I hear you! I always thought that I was pretty good at social interaction, but now I see that I only thought so because I was so very unaware of what most people were thinking. I realize now that people who I thought of as friends were never really interested in being friends with me (and they probably signaled as much it in their NT way that I don't see).

My trouble now isn't so much in socializing in general as much as even wanting to. I used to assume that I understood what was going on, now I feel like I don't get it at all, and I don't feel much like trying anymore. I feel as if there is around a 99% chance that whatever person I'm talking to doesn't really want to know me and actually despises me for being different from them. So, I feel, why bother? My previous approach was to assume good will and friendship until I saw evidence otherwise. Now I am doing the opposite. Perhaps it's not the best thing, but this way I don't have to work so hard and I suffer far less disappointment.


DAMN! You said exactly how I feel its hit me, too. All those people I thought liked me were TOLERATING me. Sending me signals I never got.

Then, I also realized I CARE ABOUT THEM way more than they cared about me. I did care!!!! I liked people!! I thought they liked me , too, like the 12 year old I really am inside.

Pathetic.

But now I can say to that 12 year old, "Hey! You are ok! Everyone is in the same boat, they just don't know it. We are all going down, and fast."
 
I'm in 1/3 of my 20s and still couldn't pick up a phone and call for a job, even though I'm hurried to do so at home. However, for anything else, being self-diagnosed has helped to do pretty much what Shawn D just said, just that I think I'm slowly getting some more eager to meet people, because I learn better on the practice ;). Therefore, I KNOW I'm going to get harm at some point, but at the same time I know it's... naturally necessary so I can improve my behavior further.

Just like practicing and losing all lives before beating a videogame. People say I'm a good gamer, so I think I have room to improve in life's game ;)

Once I gain enough practice and self-security, I will be able to postulate to higher and more ambitious things, and I'll act so perfectly, that I'll do without getting prejudiced.

What I mean is not meant to be taken literally. More like it were necessary to... dissect the mentality exposed on here. To what I seen, and to what I believe, this is what NTs refer with "put yourself in the other's shoes". If I were an NT giving tip to an aspie, I'd suggest to check about "emotional projection" as well. And why of course, the local social engineering could help.

P.S.: Do I look like more optimist or egocentrical than I "should" be at this point? Well, I find it's "naturally necessary" as well =P
You will find some help for every situation at www.aspergerexperts.com. The guys who run this site have AS and know all you are going through! Good luck.
 
You will find some help for every situation at www.aspergerexperts.com. The guys who run this site have AS and know all you are going through! Good luck.

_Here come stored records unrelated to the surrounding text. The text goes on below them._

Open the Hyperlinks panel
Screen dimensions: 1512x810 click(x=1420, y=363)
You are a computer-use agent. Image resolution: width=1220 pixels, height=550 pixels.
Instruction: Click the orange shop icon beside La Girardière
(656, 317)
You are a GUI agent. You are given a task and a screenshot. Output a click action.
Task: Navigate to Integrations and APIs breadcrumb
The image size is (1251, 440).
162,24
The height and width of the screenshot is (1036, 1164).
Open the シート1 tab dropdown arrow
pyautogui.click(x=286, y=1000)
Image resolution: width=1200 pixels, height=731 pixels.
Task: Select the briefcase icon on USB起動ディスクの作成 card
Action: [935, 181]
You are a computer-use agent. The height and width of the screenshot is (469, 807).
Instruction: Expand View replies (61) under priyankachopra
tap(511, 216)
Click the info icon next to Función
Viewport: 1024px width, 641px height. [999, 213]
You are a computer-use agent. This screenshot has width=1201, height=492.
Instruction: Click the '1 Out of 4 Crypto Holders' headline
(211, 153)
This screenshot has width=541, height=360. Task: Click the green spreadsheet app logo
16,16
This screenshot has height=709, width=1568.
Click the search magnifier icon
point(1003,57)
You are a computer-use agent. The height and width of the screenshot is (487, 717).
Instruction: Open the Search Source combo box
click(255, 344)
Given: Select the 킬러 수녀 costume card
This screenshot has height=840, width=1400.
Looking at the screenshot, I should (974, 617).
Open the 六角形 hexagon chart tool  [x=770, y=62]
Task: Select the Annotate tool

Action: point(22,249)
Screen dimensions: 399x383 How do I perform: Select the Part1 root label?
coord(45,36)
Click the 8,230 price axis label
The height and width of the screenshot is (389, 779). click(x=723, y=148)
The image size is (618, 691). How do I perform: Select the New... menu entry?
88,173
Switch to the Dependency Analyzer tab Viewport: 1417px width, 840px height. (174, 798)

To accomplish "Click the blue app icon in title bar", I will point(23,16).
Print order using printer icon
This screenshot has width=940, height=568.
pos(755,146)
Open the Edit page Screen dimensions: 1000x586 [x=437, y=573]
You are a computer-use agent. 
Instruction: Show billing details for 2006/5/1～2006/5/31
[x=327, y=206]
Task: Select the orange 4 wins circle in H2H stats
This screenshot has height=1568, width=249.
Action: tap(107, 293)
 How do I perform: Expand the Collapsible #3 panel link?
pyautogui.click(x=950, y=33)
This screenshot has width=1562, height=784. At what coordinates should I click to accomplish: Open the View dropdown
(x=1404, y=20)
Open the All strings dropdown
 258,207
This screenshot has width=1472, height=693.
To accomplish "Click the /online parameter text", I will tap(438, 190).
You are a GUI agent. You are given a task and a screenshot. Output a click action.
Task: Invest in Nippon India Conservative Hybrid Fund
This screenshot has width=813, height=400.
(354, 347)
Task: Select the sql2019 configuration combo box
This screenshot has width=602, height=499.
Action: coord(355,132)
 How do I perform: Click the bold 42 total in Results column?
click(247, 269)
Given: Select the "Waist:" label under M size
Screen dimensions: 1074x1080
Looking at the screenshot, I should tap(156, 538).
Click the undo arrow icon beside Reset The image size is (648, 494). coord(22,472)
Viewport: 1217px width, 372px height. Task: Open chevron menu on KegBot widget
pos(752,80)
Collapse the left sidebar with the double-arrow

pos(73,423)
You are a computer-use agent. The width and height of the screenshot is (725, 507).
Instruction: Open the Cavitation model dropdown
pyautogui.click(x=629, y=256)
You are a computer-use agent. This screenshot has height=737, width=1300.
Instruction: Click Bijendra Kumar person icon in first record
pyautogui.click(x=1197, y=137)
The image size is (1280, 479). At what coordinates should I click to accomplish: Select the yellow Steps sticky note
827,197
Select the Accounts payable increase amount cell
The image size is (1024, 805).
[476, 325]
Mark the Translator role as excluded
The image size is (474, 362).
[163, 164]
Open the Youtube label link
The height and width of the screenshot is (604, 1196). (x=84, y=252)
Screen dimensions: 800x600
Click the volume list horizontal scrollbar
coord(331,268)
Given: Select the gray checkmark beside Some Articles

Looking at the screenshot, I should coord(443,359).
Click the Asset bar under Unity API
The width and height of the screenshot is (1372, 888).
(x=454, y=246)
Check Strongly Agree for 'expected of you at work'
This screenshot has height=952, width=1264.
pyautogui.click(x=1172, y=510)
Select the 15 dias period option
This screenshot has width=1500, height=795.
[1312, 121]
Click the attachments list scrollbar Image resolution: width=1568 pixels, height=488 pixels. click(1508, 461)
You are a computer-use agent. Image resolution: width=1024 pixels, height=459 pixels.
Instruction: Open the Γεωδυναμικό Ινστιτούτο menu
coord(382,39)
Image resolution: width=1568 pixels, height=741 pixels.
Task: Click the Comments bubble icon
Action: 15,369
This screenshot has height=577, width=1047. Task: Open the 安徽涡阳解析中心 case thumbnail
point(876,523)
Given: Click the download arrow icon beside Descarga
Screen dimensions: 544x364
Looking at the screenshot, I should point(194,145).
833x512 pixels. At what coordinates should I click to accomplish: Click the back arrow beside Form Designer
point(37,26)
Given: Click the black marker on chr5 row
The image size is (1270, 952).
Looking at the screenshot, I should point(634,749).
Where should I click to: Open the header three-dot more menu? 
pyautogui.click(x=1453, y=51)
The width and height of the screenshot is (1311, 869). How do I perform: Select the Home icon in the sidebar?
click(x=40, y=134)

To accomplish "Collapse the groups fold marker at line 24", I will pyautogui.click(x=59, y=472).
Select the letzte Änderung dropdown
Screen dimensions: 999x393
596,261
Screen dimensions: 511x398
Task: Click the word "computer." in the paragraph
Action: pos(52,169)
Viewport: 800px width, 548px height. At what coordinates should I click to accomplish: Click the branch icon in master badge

I saw that sight. It's OK, but the trouble is that there are not enough real concrete resources for autistics as they age. How can they get out of that "defense Mode/shutdown" when they are facing homelessness? There are many people on the spectrum on the streets. It is sickening.
 
I saw that sight. It's OK, but the trouble is that there are not enough real concrete resources for autistics as they age. How can they get out of that "defense Mode/shutdown" when they are facing homelessness? There are many people on the spectrum on the streets. It is sickening.
I am so sorry you are experiencing that. Maybe you could connect with them on their site. I am pretty sure they have email. I have emailed them and gotten answers before. I had purchased a course from them, however. But they are really nice guys and I pray you can get some help. "Concrete resources" I agree are hard to come by. Just remember that you are an intelligent, caring person with a lot to give. A lot of resources come from inside; just deciding to make baby steps day by day. Good luck and God bless.
 
I can relate completely. I was diagnosed recently, and a part of me has been very reluctant to socialize afterwards, and I'm often way too aware of how I walk, how I talk, and so on. Like I'm obsessively self-monitoring. I think I will learn to truly accept myself though. I've been aware of my own weirdness (not why) basically my entire life, and I used to avoid relationships because I couldn't explain why I sometimes couldn't show up at a social gathering etc. Now I can say "Aspergers" and explain why. It's a sense of freedom. Your true friends now and in the future will accept you exactly the way you are. All we have to do is tell them how we work, so to speak. Of course some people will reject you. It's their loss.
 
that ability I can now do like I could at 14 where I can start to block it all out and go into a a fugue like a disaassociation. I can go really deep into that and it's AWESOME.
That sounds interesting! Could you explain a little more? I remember blocking things out that upset me when I was in my early teens. I still do it now without thinking about it, even if I want to think about something upsetting, my brain seems to automatically block it out!
 
Well, I had a car accident and suddenly I reverted to 12 again. No coping skills.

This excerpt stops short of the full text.